Bu memleketin havasını teneffüs edip, ekmeğini yiyip, suyunu içip, tüm imkanlardan en üst düzey faydalanıp, Türkiye'nin yüzüstü yere kapaklanmasını heyecanla bekleyenler olduğunu gördükleri değerlendirmesinde bulunan Erdoğan, şunları kaydetti:
"Milletimize ve onun temsilcisi olarak gördükleri, şahsımıza karşı duydukları husumeti, ülkenin felaketini dileyecek kadar ileri götürenler bulunduğuna şahit oluyoruz. Medyanın da bilerek veya bilmeyerek bu alçaklığa aracılık etmesinden doğrusu üzüntü duyuyoruz. Batı ülkeleri başta olmak üzere dünyanın her yerinde medya kuruluşları faaliyet gösterdikleri devletlerin ve toplumların ortak çıkarlarını gözetirler, bu anlayış medyanın yazılı olmayan kuralıdır.
Kendi ülkesine ve toplumuna karşı husumet içine giren kişiler ve kuruluşlar her yerde olduğu gibi medyada da dışlanır, mecrasız bırakılırlar. Türkiye'nin de bu olgunluğa, bu sorumluluk düzeyine ulaşması şarttır.

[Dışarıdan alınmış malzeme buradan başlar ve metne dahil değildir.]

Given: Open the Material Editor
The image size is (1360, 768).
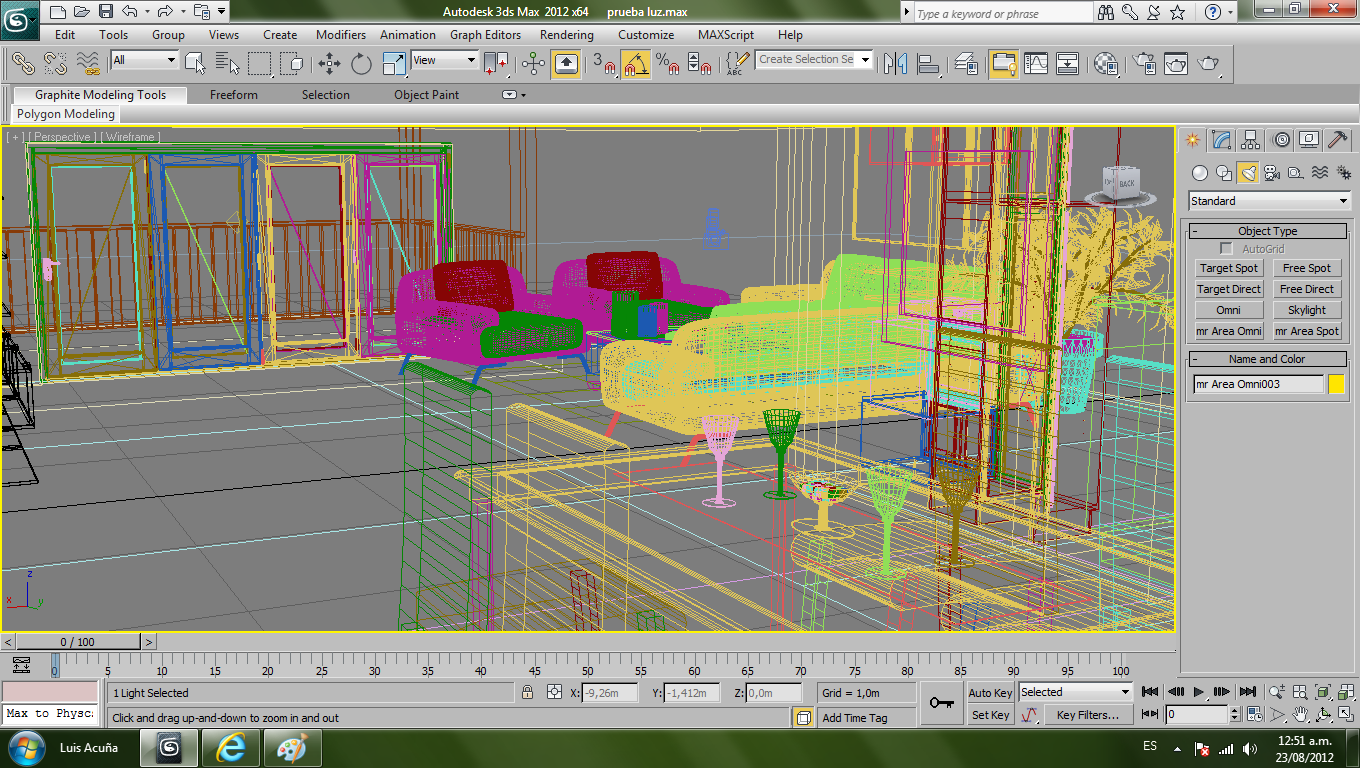Looking at the screenshot, I should (x=1105, y=64).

Son dönemde bu doğrultuda önemli bir mesafe katetmiş olmakla birlikte daha gitmemiz gereken çok yol olduğu da ortadadır."
Salonda bulunanlardan Türkiye'nin medyadaki bu dönüşümüne öncülük etmelerini ve katkıda bulunmalarını beklediğini bildiren Erdoğan, "Sizden bu kararlılığı, bu inancı görüyorum." dedi.
Cumhurbaşkanı Recep Tayyip Erdoğan, Radyo Televizyon Gazetecileri Derneği'nin 2017 yılı Medya Oskarlarına layık görülen medya mensuplarını tebrik ederek, başarılar diledi.